Below are the entries; transcribe them exactly and drop every picture.

____________

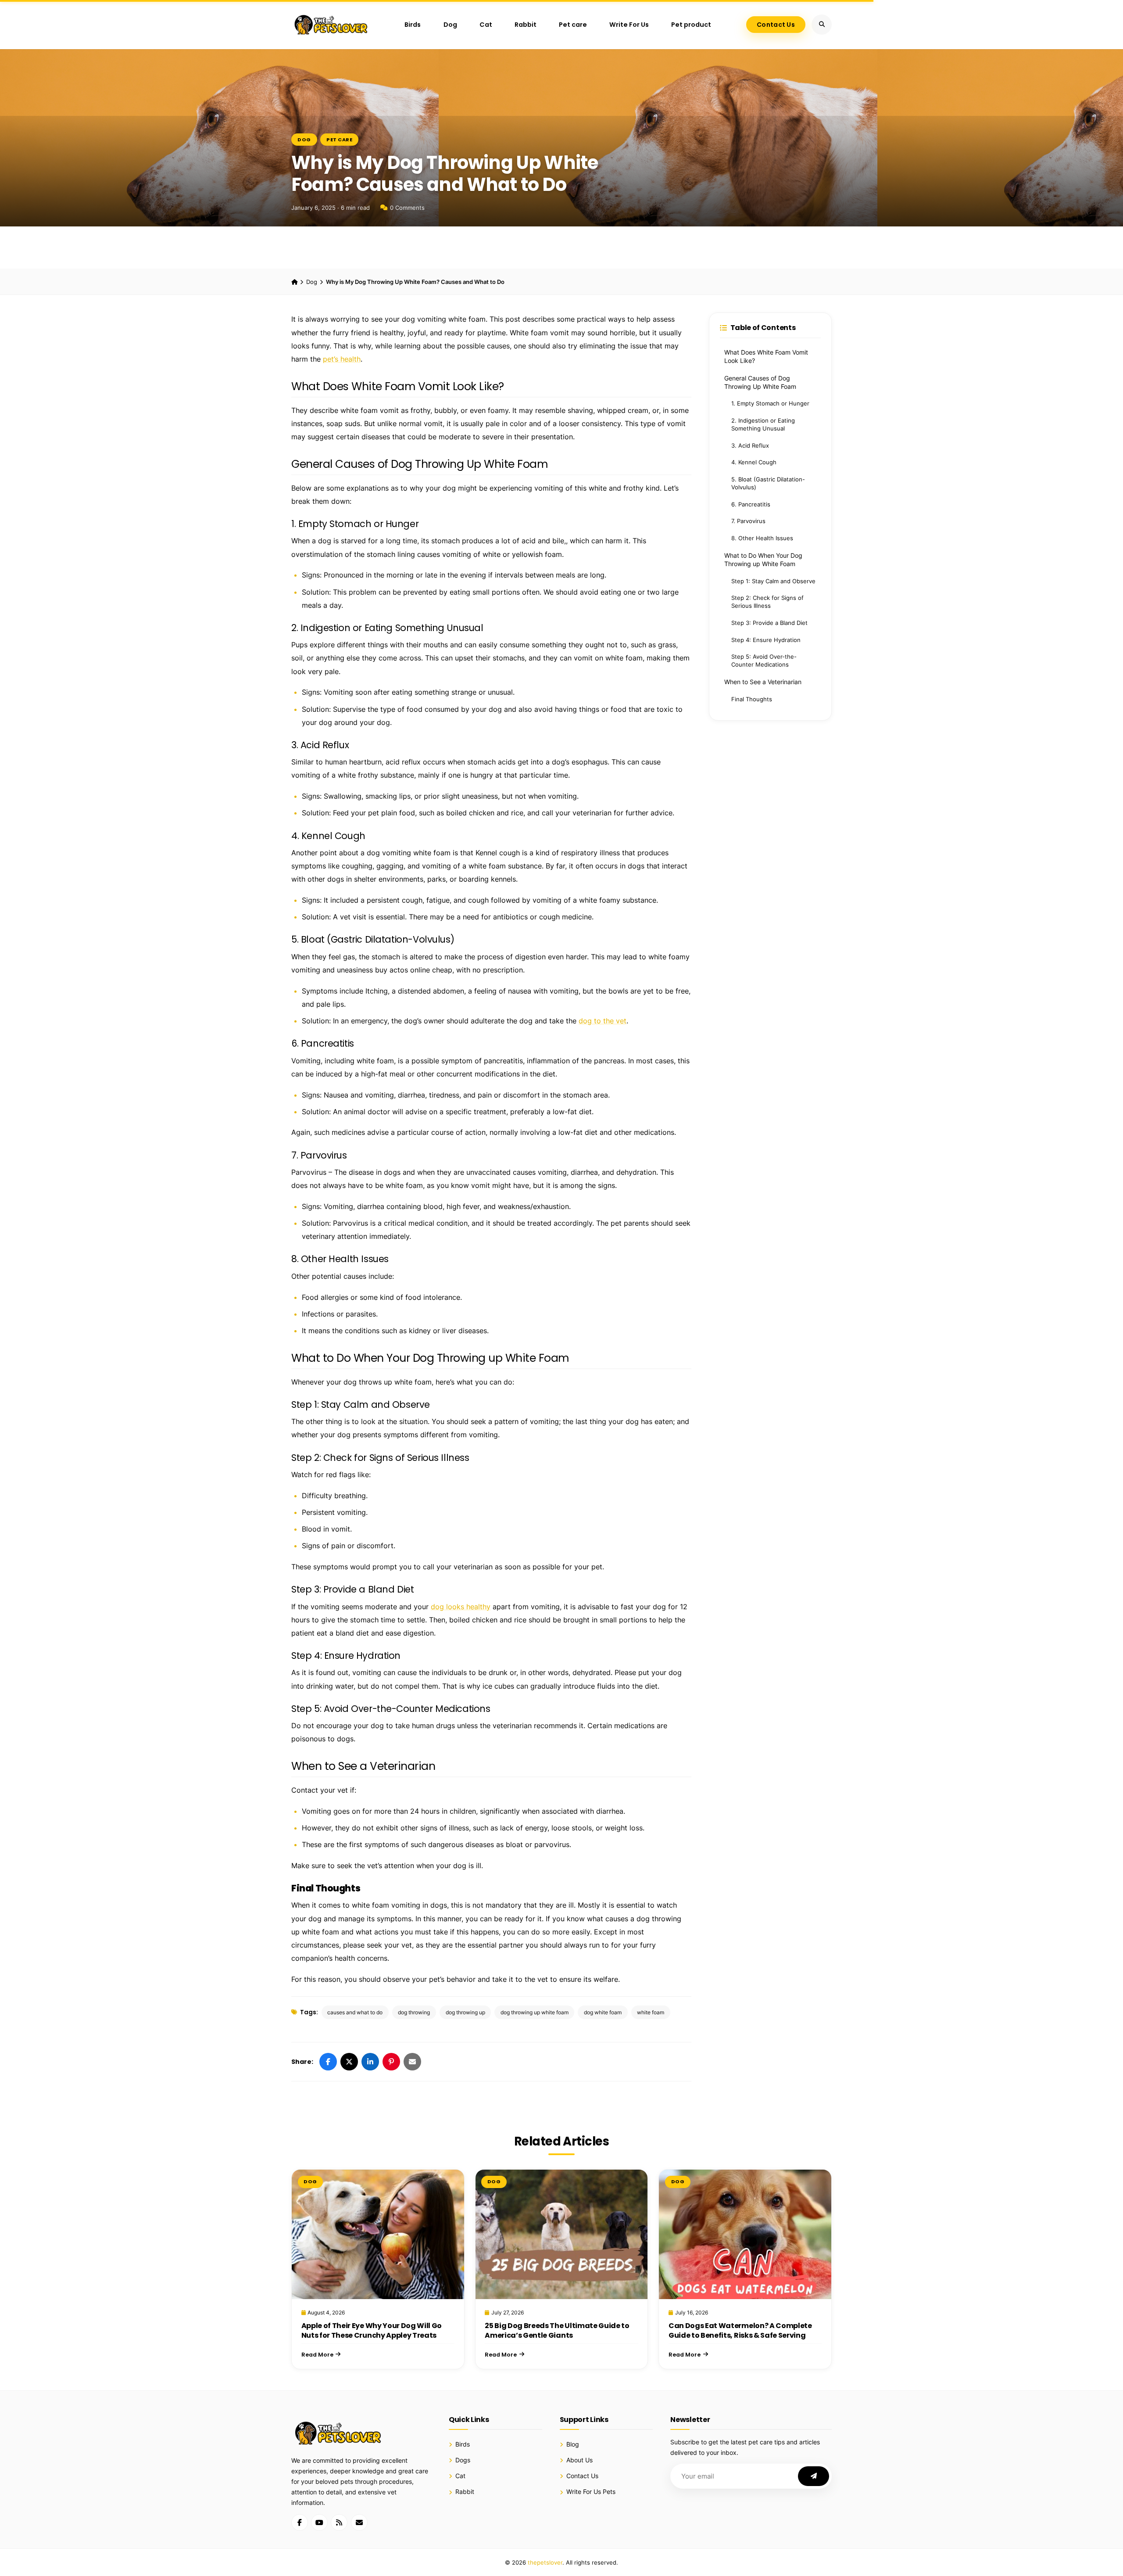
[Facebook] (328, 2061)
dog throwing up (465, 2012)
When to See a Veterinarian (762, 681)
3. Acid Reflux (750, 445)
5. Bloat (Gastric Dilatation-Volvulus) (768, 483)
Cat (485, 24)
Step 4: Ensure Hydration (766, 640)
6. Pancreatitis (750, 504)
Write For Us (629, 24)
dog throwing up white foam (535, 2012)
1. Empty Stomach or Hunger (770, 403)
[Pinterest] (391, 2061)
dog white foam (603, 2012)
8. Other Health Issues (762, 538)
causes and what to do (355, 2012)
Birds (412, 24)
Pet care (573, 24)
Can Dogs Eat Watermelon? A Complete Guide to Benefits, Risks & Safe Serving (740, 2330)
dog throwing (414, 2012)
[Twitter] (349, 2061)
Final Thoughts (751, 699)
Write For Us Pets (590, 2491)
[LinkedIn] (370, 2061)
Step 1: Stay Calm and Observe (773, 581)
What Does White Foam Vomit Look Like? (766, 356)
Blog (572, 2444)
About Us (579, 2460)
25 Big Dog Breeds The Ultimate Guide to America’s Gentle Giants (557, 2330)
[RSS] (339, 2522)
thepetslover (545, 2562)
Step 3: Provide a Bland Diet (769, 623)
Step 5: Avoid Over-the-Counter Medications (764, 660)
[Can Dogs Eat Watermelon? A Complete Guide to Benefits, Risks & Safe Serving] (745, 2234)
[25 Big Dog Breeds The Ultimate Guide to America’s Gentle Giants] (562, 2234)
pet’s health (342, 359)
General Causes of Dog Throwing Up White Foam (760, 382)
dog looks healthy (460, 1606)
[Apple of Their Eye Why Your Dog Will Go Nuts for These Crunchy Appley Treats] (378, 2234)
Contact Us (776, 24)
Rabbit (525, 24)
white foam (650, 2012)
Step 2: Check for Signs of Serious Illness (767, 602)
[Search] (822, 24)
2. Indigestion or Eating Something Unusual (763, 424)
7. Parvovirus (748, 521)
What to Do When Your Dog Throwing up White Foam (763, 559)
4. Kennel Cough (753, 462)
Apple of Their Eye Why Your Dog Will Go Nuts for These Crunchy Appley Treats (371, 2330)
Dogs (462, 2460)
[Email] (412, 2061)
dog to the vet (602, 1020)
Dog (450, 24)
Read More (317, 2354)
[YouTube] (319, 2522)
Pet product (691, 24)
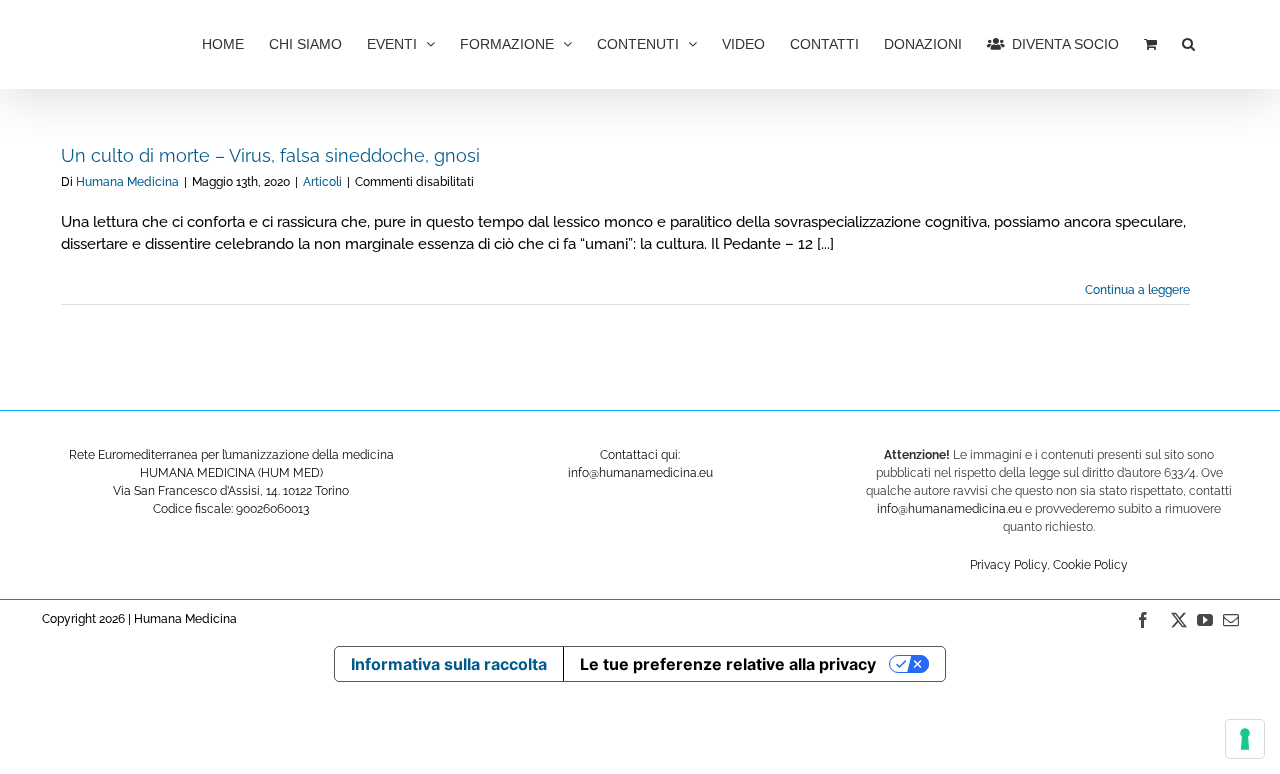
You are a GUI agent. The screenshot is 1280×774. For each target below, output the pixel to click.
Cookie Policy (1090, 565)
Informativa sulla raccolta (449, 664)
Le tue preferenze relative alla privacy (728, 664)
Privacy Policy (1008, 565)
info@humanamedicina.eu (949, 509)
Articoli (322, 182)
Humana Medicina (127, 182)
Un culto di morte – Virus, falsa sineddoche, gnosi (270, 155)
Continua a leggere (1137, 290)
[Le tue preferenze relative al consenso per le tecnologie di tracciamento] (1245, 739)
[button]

____________

**Worked solution**
[Facebook] (328, 2061)
dog throwing up (465, 2012)
When to See a Veterinarian (762, 681)
3. Acid Reflux (750, 445)
5. Bloat (Gastric Dilatation-Volvulus) (768, 483)
Cat (485, 24)
Step 4: Ensure Hydration (766, 640)
6. Pancreatitis (750, 504)
Write For Us (629, 24)
dog throwing up white foam (535, 2012)
1. Empty Stomach or Hunger (770, 403)
[Pinterest] (391, 2061)
dog white foam (603, 2012)
8. Other Health Issues (762, 538)
causes and what to do (355, 2012)
Birds (412, 24)
Pet care (573, 24)
Can Dogs Eat Watermelon? A Complete Guide to Benefits, Risks & Safe Serving (740, 2330)
dog throwing (414, 2012)
[Twitter] (349, 2061)
Final Thoughts (751, 699)
Write For Us Pets (590, 2491)
[LinkedIn] (370, 2061)
Step 1: Stay Calm and Observe (773, 581)
What Does White Foam Vomit Look Like? (766, 356)
Blog (572, 2444)
About Us (579, 2460)
25 Big Dog Breeds The Ultimate Guide to America’s Gentle Giants (557, 2330)
[RSS] (339, 2522)
thepetslover (545, 2562)
Step 3: Provide a Bland Diet (769, 623)
Step 5: Avoid Over-the-Counter Medications (764, 660)
[Can Dogs Eat Watermelon? A Complete Guide to Benefits, Risks & Safe Serving] (745, 2234)
[25 Big Dog Breeds The Ultimate Guide to America’s Gentle Giants] (562, 2234)
pet’s health (342, 359)
General Causes of Dog Throwing Up White Foam (760, 382)
dog looks healthy (460, 1606)
[Apple of Their Eye Why Your Dog Will Go Nuts for These Crunchy Appley Treats] (378, 2234)
Contact Us (776, 24)
Rabbit (525, 24)
white foam (650, 2012)
Step 2: Check for Signs of Serious Illness (767, 602)
[Search] (822, 24)
2. Indigestion or Eating Something Unusual (763, 424)
7. Parvovirus (748, 521)
What to Do When Your Dog Throwing up White Foam (763, 559)
4. Kennel Cough (753, 462)
Apple of Their Eye Why Your Dog Will Go Nuts for These Crunchy Appley Treats (371, 2330)
Dogs (462, 2460)
[Email] (412, 2061)
dog to the vet (602, 1020)
Dog (450, 24)
Read More (317, 2354)
[YouTube] (319, 2522)
Pet product (691, 24)
You are a GUI agent. The screenshot is 1280×774. For each target below, output the pixel to click.
Cookie Policy (1090, 565)
Informativa sulla raccolta (449, 664)
Le tue preferenze relative alla privacy (728, 664)
Privacy Policy (1008, 565)
info@humanamedicina.eu (949, 509)
Articoli (322, 182)
Humana Medicina (127, 182)
Un culto di morte – Virus, falsa sineddoche, gnosi (270, 155)
Continua a leggere (1137, 290)
[Le tue preferenze relative al consenso per le tecnologie di tracciamento] (1245, 739)
[button]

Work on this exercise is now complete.